Friday, June 5, 2015

The natives are restless

Needle-leaved navarretia (Navarretia intertexta), blooming this afternoon.

I have been clobbered by an evil stomach bug that has lingered now for four days, but I finally felt up for a little walk, and I wanted to check on a patch of small white flowers on sort of spiny stalks, just a couple of inches tall at most.  They've shown up elsewhere, and when these sweet furry green things became sorta sharp brown things, I assumed they must be evil.

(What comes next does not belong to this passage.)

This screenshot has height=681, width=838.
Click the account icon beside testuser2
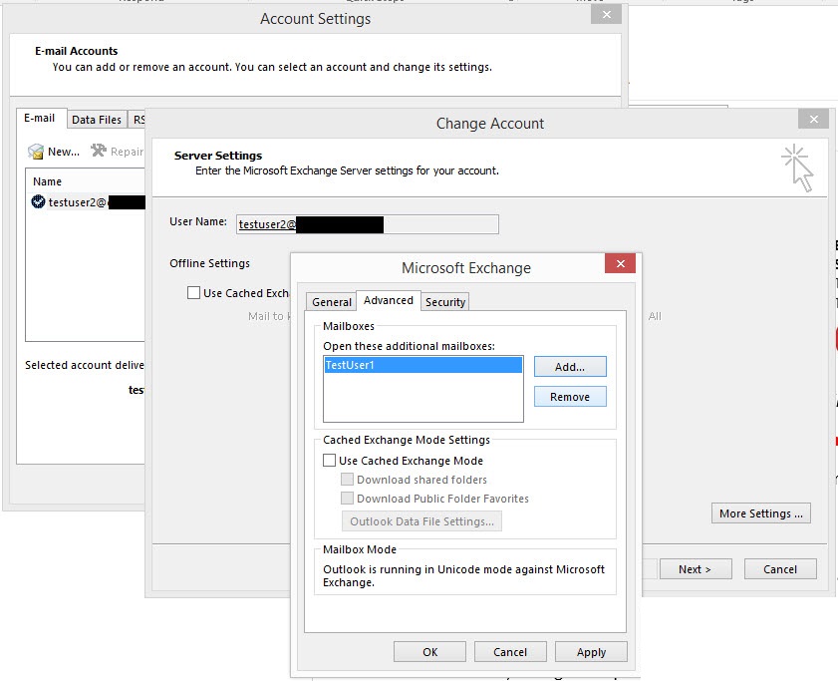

When I saw them again this year in a spot in the second-year prairie, I had recognized that native annuals (like the previously-mentioned Midget phlox) were showing up in this area.  I thought that I had better identify everything, so I can walk through in the next week and pull the stray Prickly lettuce and mustard (thankfully, there is much less of this as the years go by).  They do have sweet tiny flowers, and before they become little sticker things, they make a lovely little patch like this...

And, sure enough, consulting my Wildflowers of the Pacific Northwest (Turner and Gustafson), there it is on p. 161.  It looks like it will provide some needed competition to all of that Epilobium you can see sprouting around it.  We'll see how this goes, but my theory is that these annuals fill in and provide cover for the perennials that are coming up everywhere.  There's actually quite a bit of native grass species throughout, but they are still only little green threads.  After the perennials mature, these annuals remain ready to take advantage of any opportunity.  Now they're getting an unusual opportunity and I hope they behave themselves, but I think it is just this sort of biomass that creates an actual prairie as it composts.